Reflecting Terror: The Mirror, Culture and the Horror Genre

 

 

By Keri O’Shea

“Because no one has more thirst for earth, for blood, and for ferocious sexuality than the creatures who inhabit cold mirrors.” (Alejandra Pizarnik)

The mirror has a long, complex relationship with our culture, and so it’s little wonder that such a host of superstitions, anxieties and beliefs should have found their way into that great distorting mirror – horror – over the years. In many ways, the mirror is a simple commodity, one which has been present to a greater or lesser extent down through the centuries. However, it has long served as more than that; its ability to balance showing us the truth whilst presenting us with a world we cannot touch has long fascinated and appalled people. It shows us ‘another world’, one which has the illusion of depth and distance, but is beyond our bounds. No wonder a richness of folklore has sought to govern this uneasy, same-different space, particularly as, down through the centuries, one’s reflection became intermingled with notions of vanity.

Vanity, a sin, has traditionally (and does still for some) endanger the idea of the soul by encouraging a preoccupation with the corporeal and worldly; this explains why so many superstitions regarding mirrors relate to souls being somehow ‘trapped’ in the glass. I can still remember my great-grandmother in Wales explaining that if you show a baby its own reflection before it’s a year old, the mirror will ‘take its soul away’. Mirrors are still covered after bereavements in many parts of the world, and perhaps the best-known superstitious belief regarding the looking-glass (and one of the best-known superstitious beliefs still recognised) relates to what happens if you break one – seven years’ bad luck.

| Given material |
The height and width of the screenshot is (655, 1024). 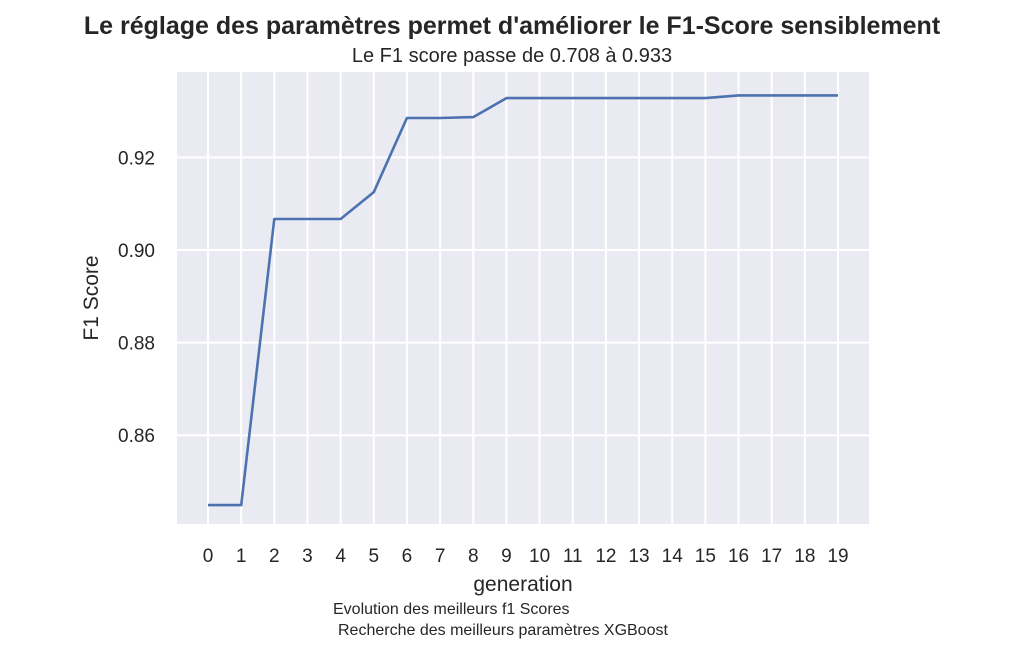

| Goal of the exercise |
In the mirror essay, what three things does the opening paragraph say have found their way into horror over the years? Rely solely on the mirror essay and the lines when answering.

| Output of the exercise |
Superstitions, anxieties and beliefs.